Once the amount in your health account has been depleted, you can no longer use it to pay for healthcare costs. If you didn’t deduct enough from your salary, your medical costs could exceed the amount in your account. That means you’d be responsible for any excess costs for the rest of the year, directly out of your own pocket. With reports of increases in premiums and deductibles expected in the ACA 2019, the amount you need to add to your health savings account could be significant.

Failure to Seek Medical Treatment

If you have high-deductible health insurance in 2019, you may be reluctant to seek medical treatment, even if you have an HSA. You may feel as if you need to keep the funds in the account for retirement or that your medical condition is not serious enough to warrant a withdrawal. It’s important to understand that the account is there to offset the higher cost of your health insurance and you should use it to seek medical care no matter how minor you feel the injury or illness may be.

After Age 65

Once you reach age 65, you’re no longer eligible to put funds into a health savings account if you have Medicare. At age 65, you automatically become eligible for Medicare. If Medicare is the only health insurance you have, you can no longer contribute to the account as Medicare is not considered a high-deductible plan. If you’re nearing your 65th birthday and you still have an HSA account, you’ll need to stop contributing to your health savings account. Otherwise, the IRS can enforce penalties for excess contributions since you’re not legally allowed to contribute to the account once you have Medicare.
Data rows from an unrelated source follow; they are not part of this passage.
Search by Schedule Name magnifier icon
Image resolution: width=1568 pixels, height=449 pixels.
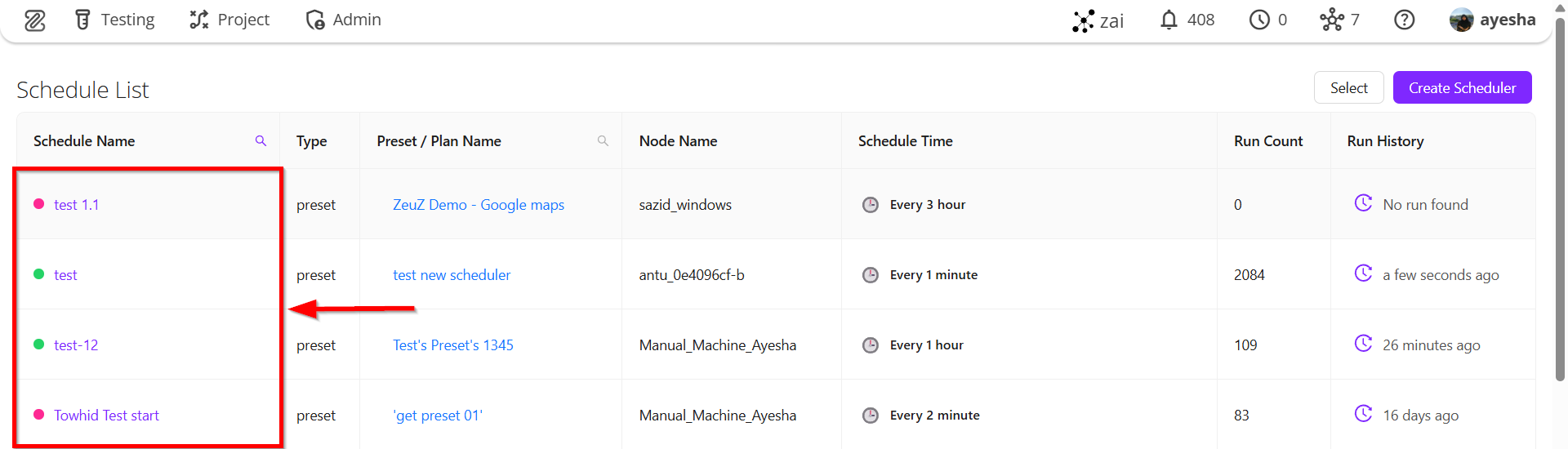pyautogui.click(x=261, y=141)
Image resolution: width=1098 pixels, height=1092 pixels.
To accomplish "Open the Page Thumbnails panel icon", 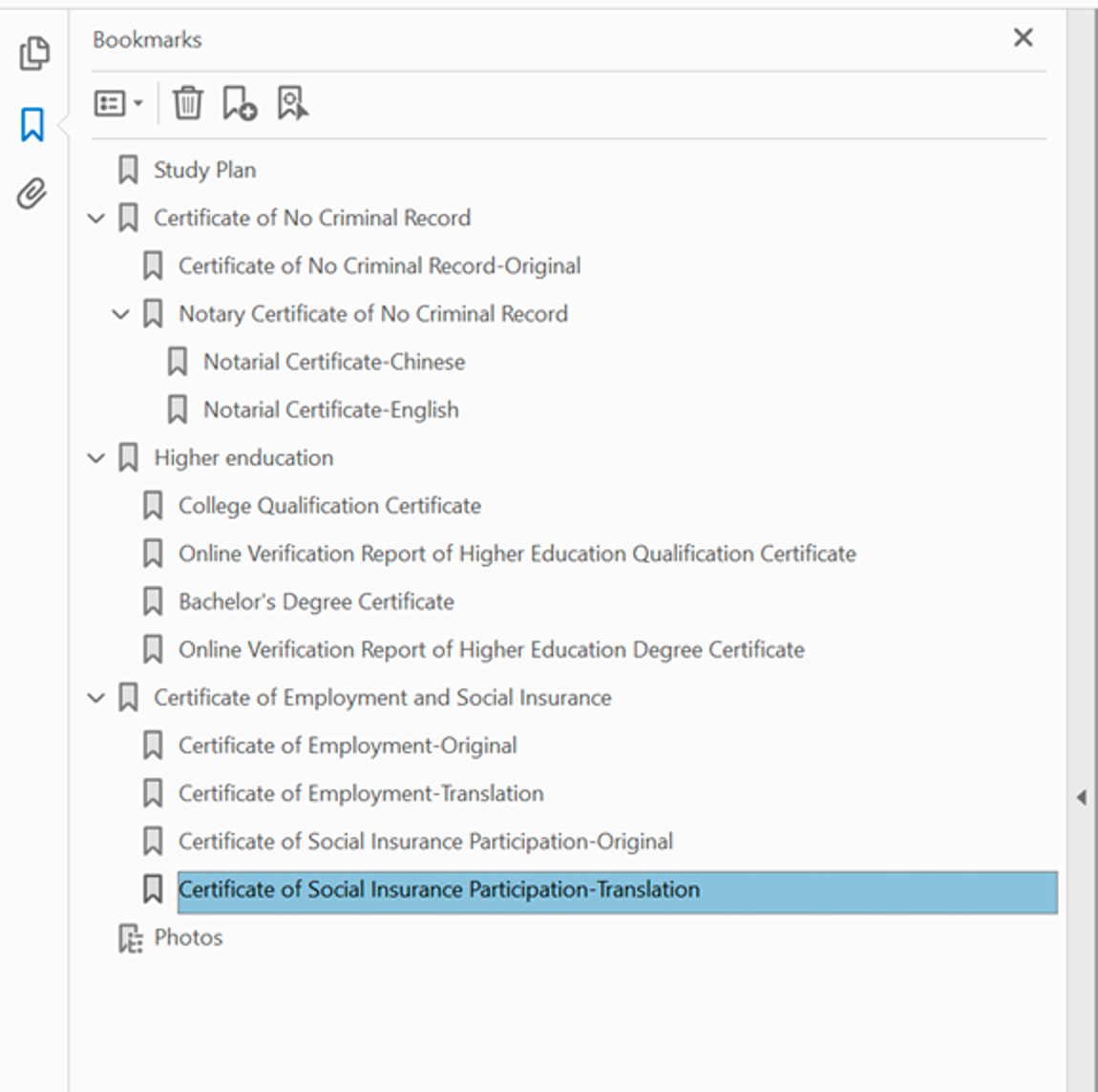I will point(34,53).
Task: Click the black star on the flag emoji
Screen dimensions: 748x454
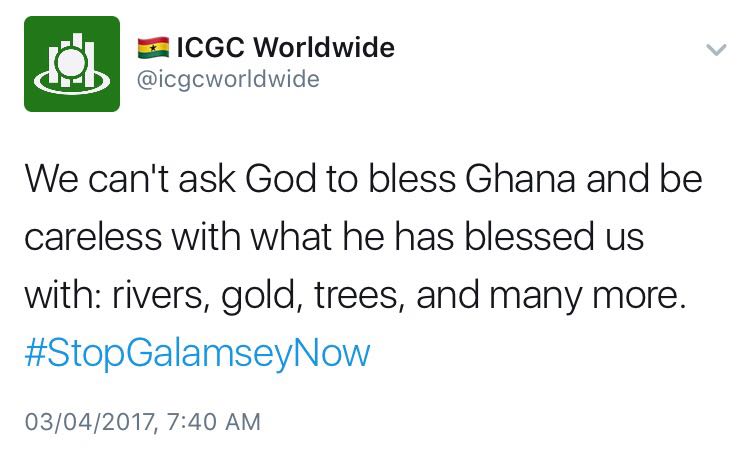Action: click(x=153, y=48)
You can, however, continue to withdraw existing funds from the account to cover medical expenses, such as premiums for Medicare Part B. You can also withdraw funds for non-medical retirement expenses without the 20 percent penalty associated with early withdrawals for the under-65 crowd, but those withdrawals may be subject to federal and state income taxes.
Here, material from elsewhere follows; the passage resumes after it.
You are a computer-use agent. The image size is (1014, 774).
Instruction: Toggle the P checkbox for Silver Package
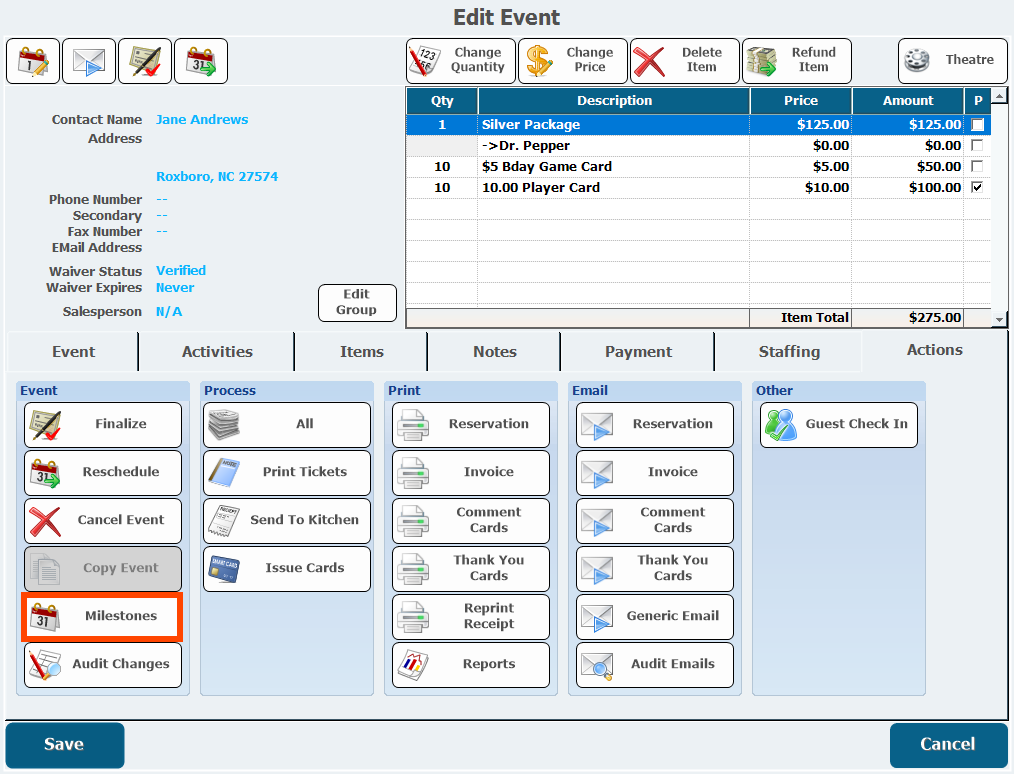977,125
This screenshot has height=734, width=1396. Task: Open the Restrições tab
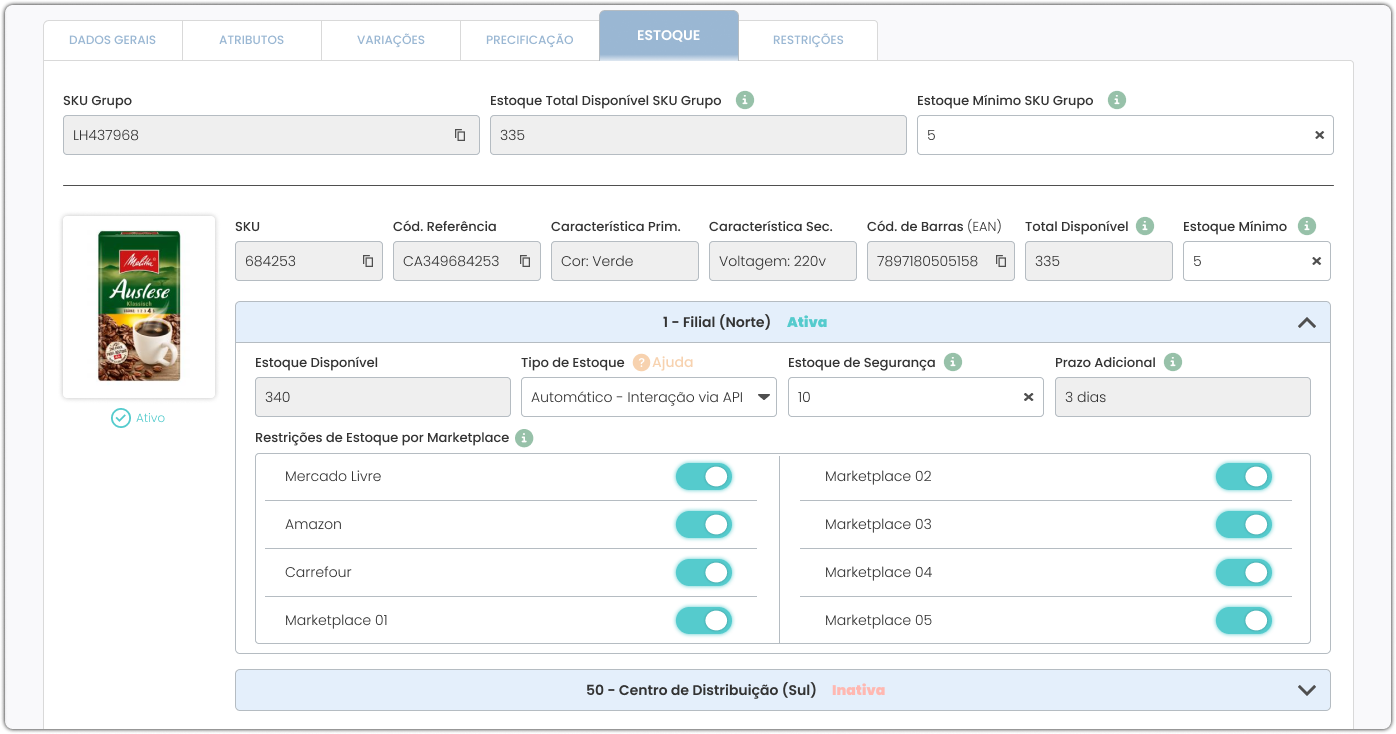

One other important note about HSAs and Medicare: If you delay enrollment into Medicare, make sure you stop contributing to your HSA six months before you know you’ll have Medicare Part A. That’s because Medicare Part A has a retroactive effective date of six months, and once your Medicare takes effect, your HSA contributions become illegal. You will owe penalty fees for those contributions, even though you didn’t have Medicare at the time you made them. If you’re nearing age 65 and have an HSA, talk to a financial adviser about your options.

Recordkeeping

Keep all medical receipts for monies withdrawn from your HSA because you may be asked to prove that withdrawals were for medical services. You need to keep the receipts for as long as your tax return is considered open, which is three years after you file. In some cases, you may need to keep your receipts for as long as the HSA account is open.

If you have purchased an Affordable Care Act policy that has a high deductible, putting money in a savings account designed for healthcare costs may be a way to reduce your tax burden while also allowing you to meet those high deductibles. Although this type of account has many advantages, there are also disadvantages to consider before opening an HSA.